Al acabar estas palabras hizo una señal al paje o esclavo que le acompañaba, y él, asiendo un cuerno de caza que a la espalda traía, pendiente de una bordada bandolera, lo aplicó a los labios y sacó de él tres puntos agudos y sonoros que retumbaron a lo lejos. Al instante mismo y semejante a un cercano temblor de tierra, se oyó el galope desbocado de varios caballos de guerra, y no tardó en aparecer la guardia que vimos atravesar la ribera de Bembibre detrás de nuestros caballeros. Habíanse quedado cubiertos con unos árboles y setos cerca de la reja del cercado, con orden de impedir que la cerrasen y de acudir a la primera señal. Mendo, en medio de su priesa, no pensó en atajarles la entrada, y por consiguiente ninguno de los circunstantes podía prever semejante suceso. Los hombres de armas del Temple, superiores en número, harto mejor armados que sus enemigos y montados, además, en arrogantes caballos, se mostraron a los ojos de aquellas gentes, tan de súbito, que no se les figuró sino que por una de las diabólicas artes que ejercían los caballeros, la tierra los había vomitado y una legión de espíritus malignos venía detrás de ellos en su ayuda. Dieron, pues, a correr por el bosque, con desaforados gritos, invocando todos los santos de su devoción; en cuanto al conde, no se movió, porque aunque el peligro que le amenazaba era de los inminentes después del ruin comportamiento que acababa de observar, su orgullo no pudo avenirse a la idea de la fuga. Quedóse, por lo tanto, mirando con altanería a sus enemigos, como si los papeles estuviesen trocados.

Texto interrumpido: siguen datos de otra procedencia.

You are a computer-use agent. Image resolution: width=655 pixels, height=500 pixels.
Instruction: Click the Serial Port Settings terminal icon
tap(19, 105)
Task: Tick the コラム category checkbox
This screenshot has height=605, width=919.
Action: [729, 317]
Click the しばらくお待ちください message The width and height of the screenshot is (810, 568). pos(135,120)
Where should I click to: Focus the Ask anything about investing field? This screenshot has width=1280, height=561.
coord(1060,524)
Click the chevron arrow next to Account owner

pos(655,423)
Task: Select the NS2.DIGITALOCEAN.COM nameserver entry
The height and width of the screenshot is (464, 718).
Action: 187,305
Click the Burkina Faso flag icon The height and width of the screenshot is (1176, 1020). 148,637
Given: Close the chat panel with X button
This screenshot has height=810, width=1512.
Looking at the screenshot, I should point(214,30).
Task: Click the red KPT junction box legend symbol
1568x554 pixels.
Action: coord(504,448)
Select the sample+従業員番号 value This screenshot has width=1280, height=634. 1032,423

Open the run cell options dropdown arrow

—Y ahora, don villano—le dijo Saldaña con ira—, ¿qué merced esperáis de nosotros, si no es que con una cuerda bien recia os ahorquemos de una escarpia del castillo de Ponferrada, para que aprendan los que os asemejan a respetar las leyes de la caballería?

—Eso hubiera hecho yo con vosotros, de haberos tenido entre mis manos—respondió él con frialdad—; no me quejaré de que me paguéis en mi moneda.

—Vuestra moneda no pasa entre los nobles. Id en paz, que en algo nos habemos de diferenciar—dijo don Álvaro—; pero tened entendido que si como caballero y señor independiente no he aceptado vuestro reto, me encontraréis en la demanda del Temple, porque desde mañana seré templario.

Un relámpago de feroz alegría brilló en las siniestras facciones del conde, que respondió:

—Allí nos encontraremos, y vive Dios que no os escaparéis de entre mis garras como os escapáis ahora, y que los candados que os echaré no se abrirán tan pronto como los de Tordehumos y su traidor castellano.

Con estas palabras se alejó dirigiéndoles una mirada de despecho, y sin encontrar con las de su suegro ni su esposa, que no fué poca fortuna, porque, sin duda aquel alma vil se hubiera gozado en la especie de estupor que le causó la terrible declaración de don Álvaro.

—¿Es un sueño lo que acabo de escuchar?—repuso la desdichada mirándole con ojos extraviados y con el color de la muerte en las mejillas—. ¿Vos? ¿Vos templario?

—¿Eso dudáis?—contestó él—. ¿No os lo había dicho vuestro corazón?

—¡Ah! ¿Y vuestra noble casa—repuso doña Beatriz—, y vuestro linaje esclarecido, que en vos se extingue?